The Anterior cruciate ligament (ACL) is an important ligament in the knee. Non-contact ACL injuries are a common occurrence among athletes, leading to large financial burdens and long term physical concerns. The underlying biomechanics leading to these non-contact ACL injuries are unknown, in part due to limited experimental studies investigating the mechanics of dynamic activities. Understanding these mechanics is critical for injury prevention and risk analysis.
The primary objective of this study was to investigate the underlying sagittal plane mechanics leading to increasing ACL strain during jump landing. A hybrid in-vivo/computational/in-vitro approach was used to measure ACL strain in relation to these mechanics. Motion capture was performed on ten subjects performing a single leg jump landing and both whole-body kinematics and ground reaction forces were collected. Musculoskeletal models were driven using this data to estimate the lower limb muscle forces from the jump landing. Five cadaver knee specimens were instrumented to measure ACL strain and mounted on a dynamic knee simulator. Muscle forces and sagittal plane kinematics were then applied on the cadaver specimens, dynamically recreating the activity. Strain in the anterior cruciate ligament was measured for each simulation. Bivariate correlation and multivariate linear regression analyses were performed with both maximum ACL strain and time to maximum ACL strain with the sagittal plane mechanics measured during the motion capture.

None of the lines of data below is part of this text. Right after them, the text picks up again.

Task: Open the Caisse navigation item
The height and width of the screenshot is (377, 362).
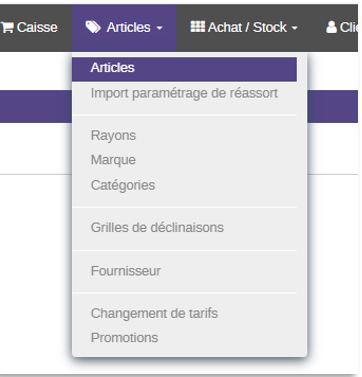Action: coord(29,28)
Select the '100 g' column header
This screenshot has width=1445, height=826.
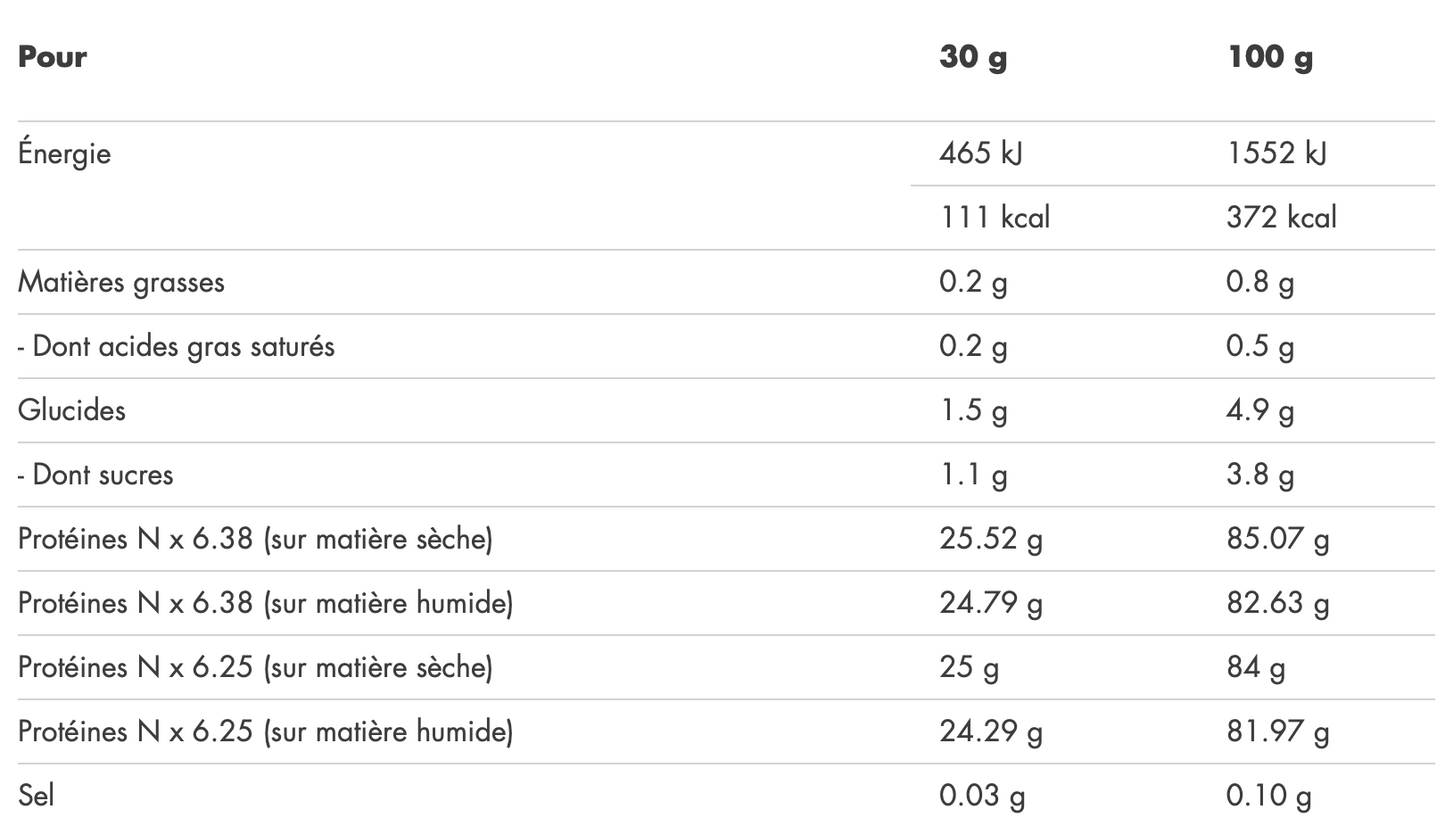click(1269, 57)
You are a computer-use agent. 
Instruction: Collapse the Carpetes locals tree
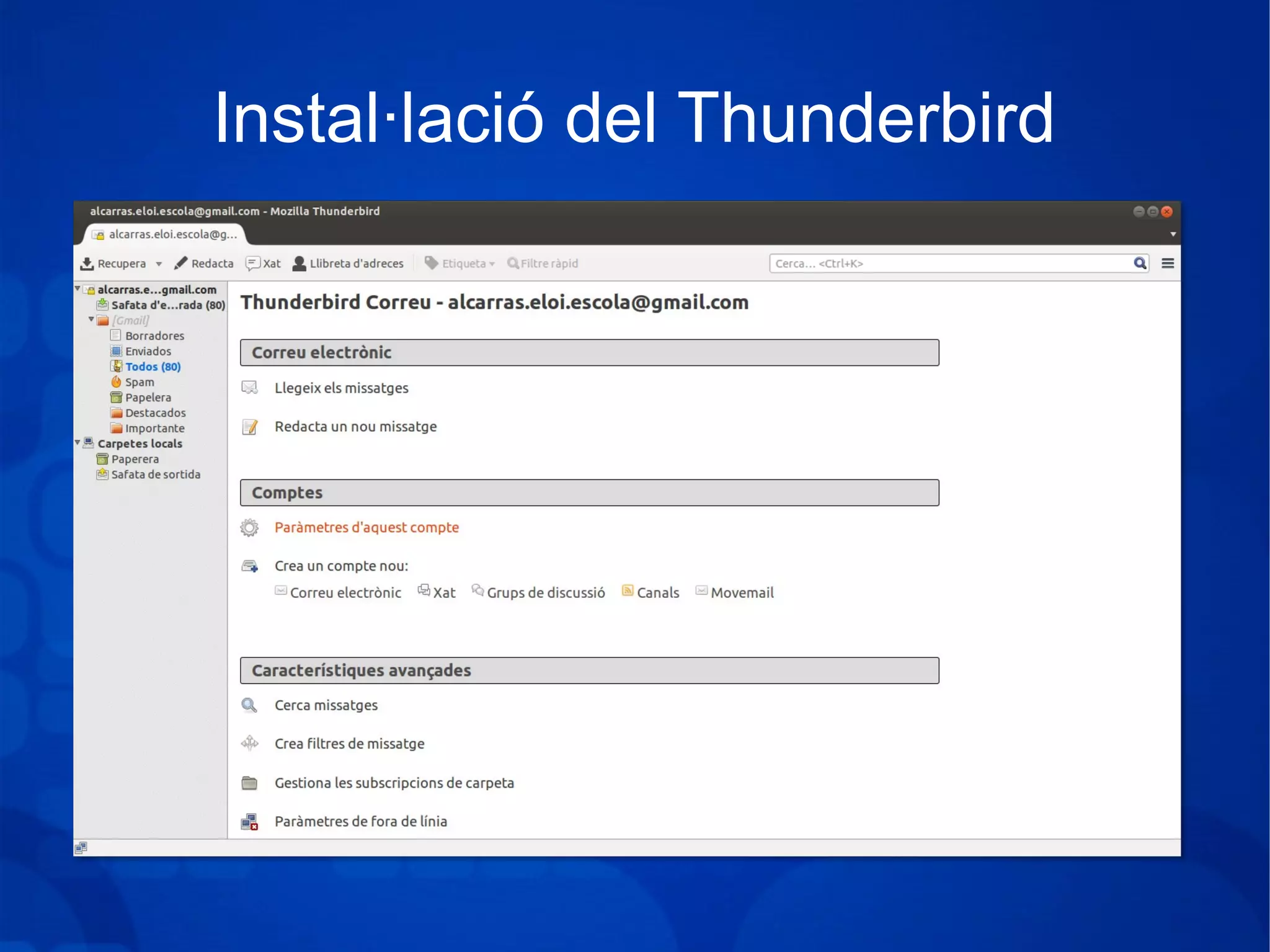tap(78, 442)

Correlation analysis found increasing ACL strain was correlated with increasing ground reaction forces, increasing body weight, decreasing hip flexion angles, increasing hip extension moments, and increasing trunk extension moments, among others. Time to max ACL strain was correlated with increasing knee flexion angles and increasing knee angle velocities. The multivariate linear regression revealed anatomical factors account for most of the variance in maximum ACL strain, but suggests landing softly by increasing joint angles and absorbing impact, are important strategies for reducing ACL strain. Time to max ACL strain regression was influenced by anatomic factors and knee velocities.
An athlete may have little or no control over the anatomic factors contributing to ACL strain, but altering their landing strategy to reduce the chance of injury. The empirical relationship developed between increasing joint angles, energy absorption and ACL strain in this study could be used to estimate the relative strain between jumps and to develop training programs designed to reduce an athlete’s risk of injury.